What you have to do —
Copy each of the items below word for word, leaving out the pictures.

Information provided —
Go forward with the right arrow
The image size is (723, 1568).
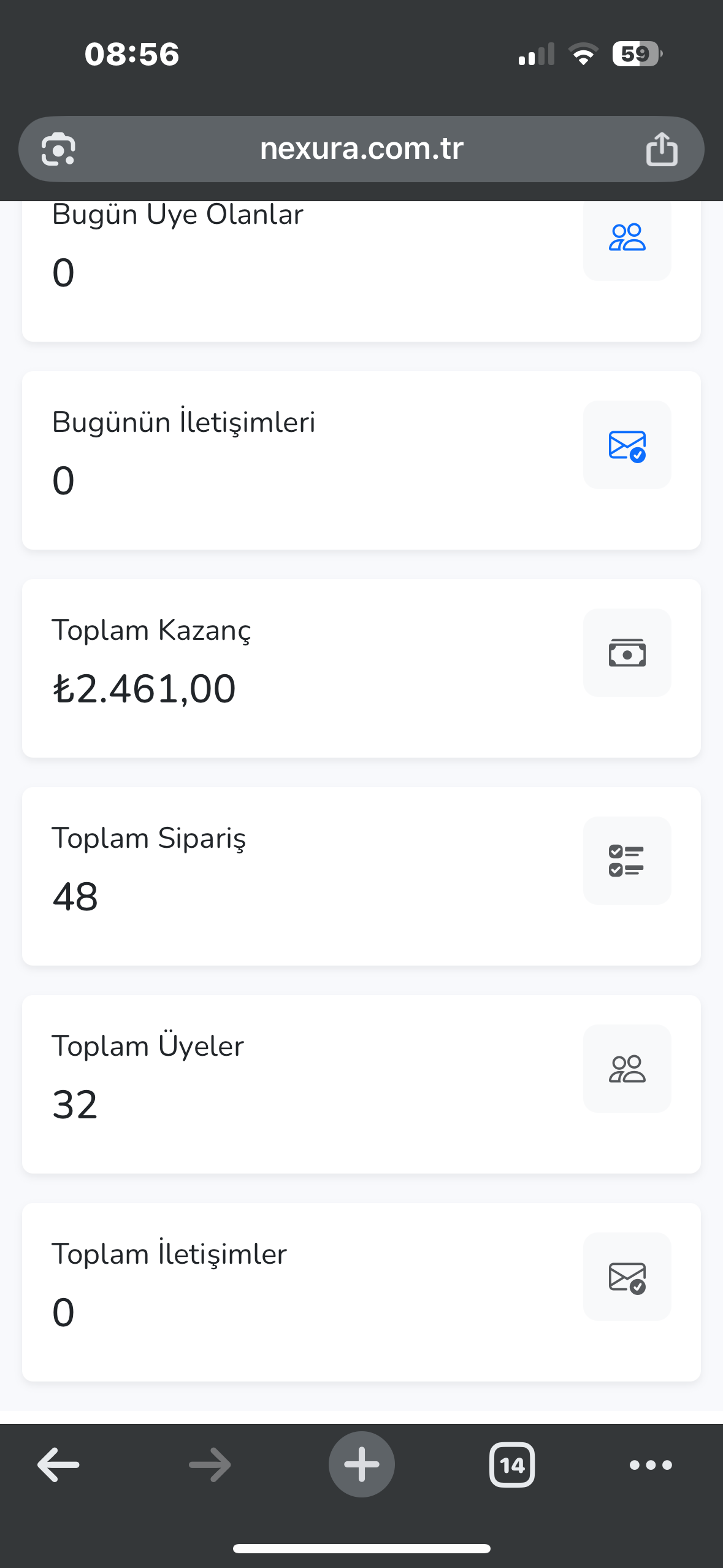[x=210, y=1465]
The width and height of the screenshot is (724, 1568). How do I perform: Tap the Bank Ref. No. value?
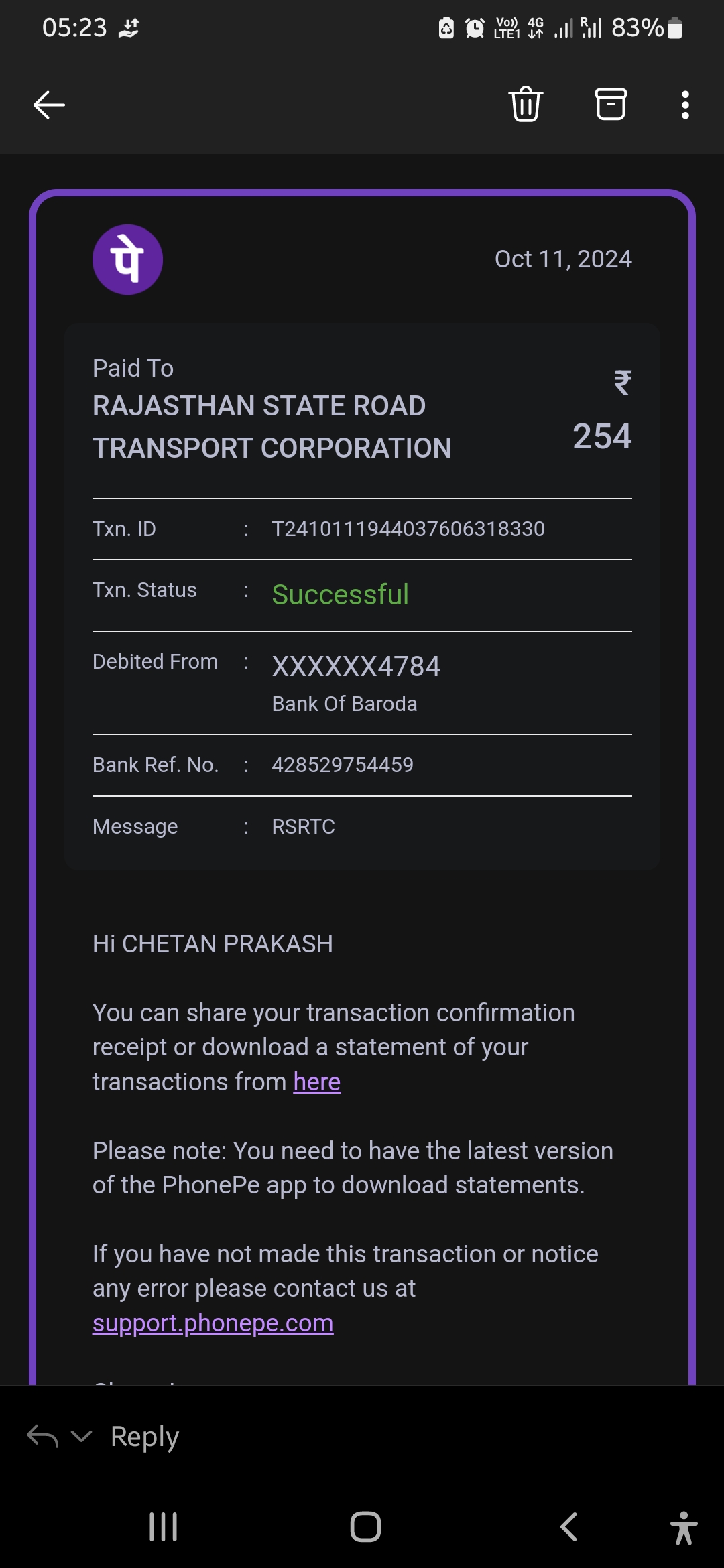342,765
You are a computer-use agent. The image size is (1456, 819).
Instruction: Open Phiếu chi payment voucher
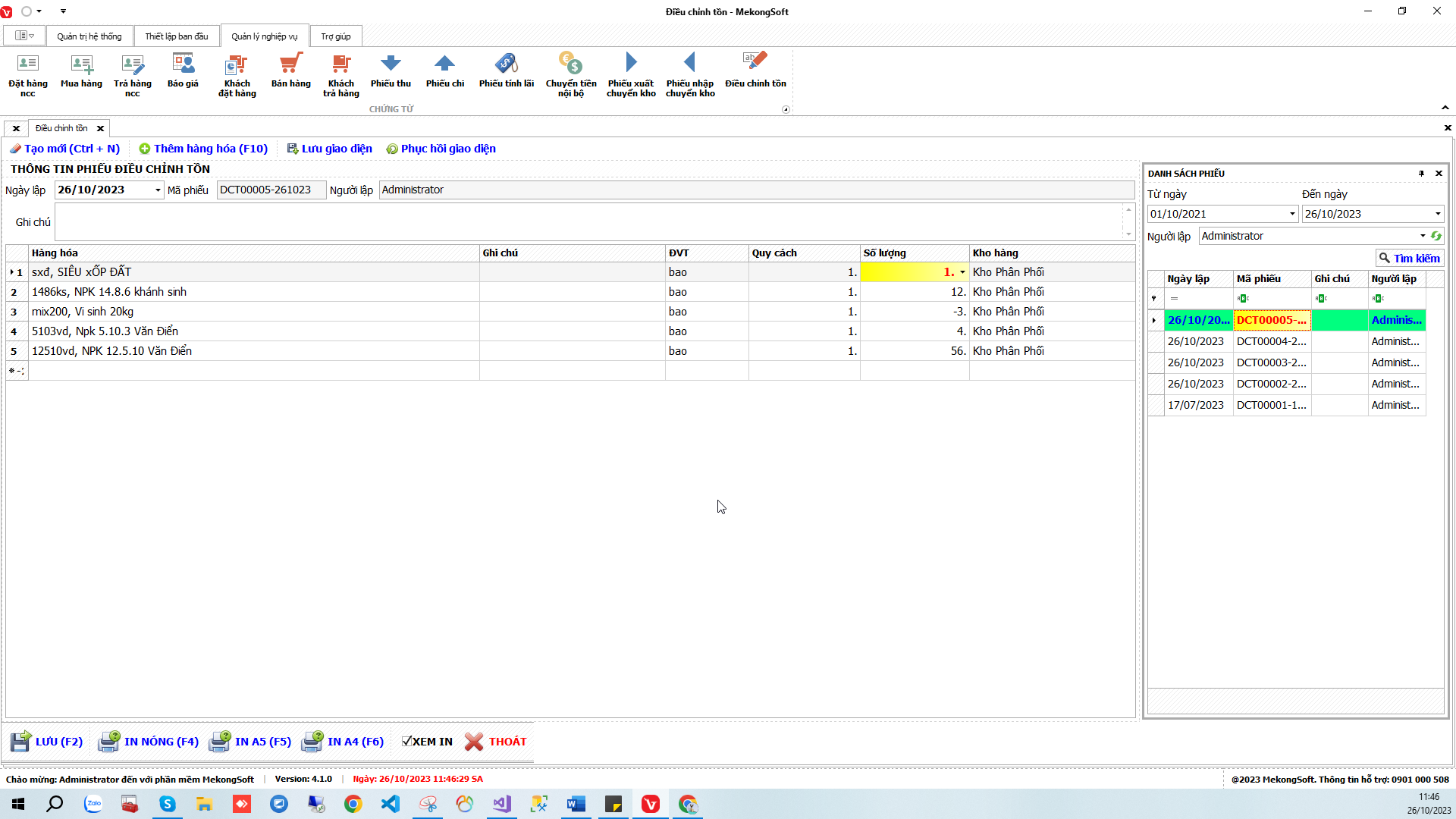click(x=444, y=72)
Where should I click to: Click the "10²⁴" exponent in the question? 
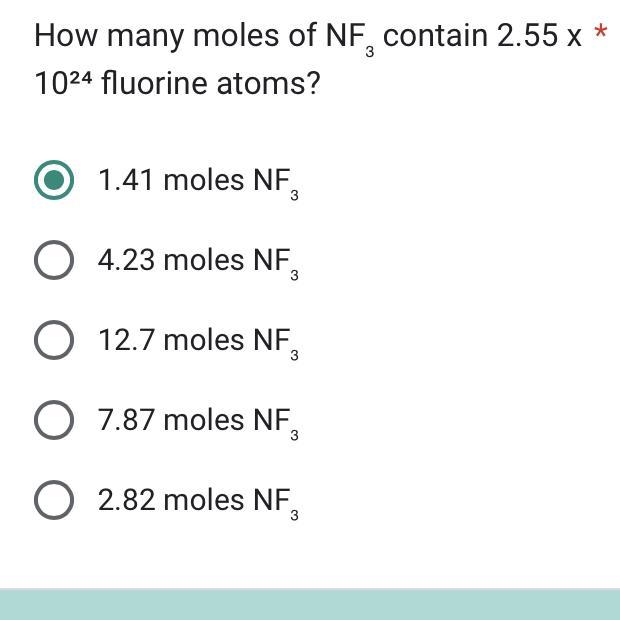[62, 82]
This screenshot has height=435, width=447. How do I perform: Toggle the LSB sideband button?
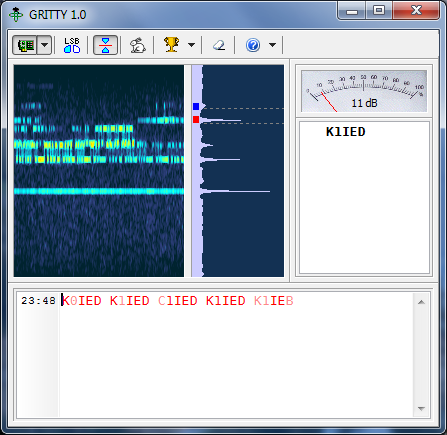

Result for this task —
Go forward with the right arrow
The image size is (723, 1568).
[x=210, y=1465]
The width and height of the screenshot is (724, 1568). How do I perform: Tap the Bank Ref. No. value?
342,765
You are a computer-use agent. The image size is (1456, 819).
Instruction: Open Phiếu chi payment voucher
click(x=444, y=72)
Where should I click to: Click the "10²⁴" exponent in the question? 
[62, 82]
This screenshot has height=435, width=447. How do I perform: Toggle the LSB sideband button?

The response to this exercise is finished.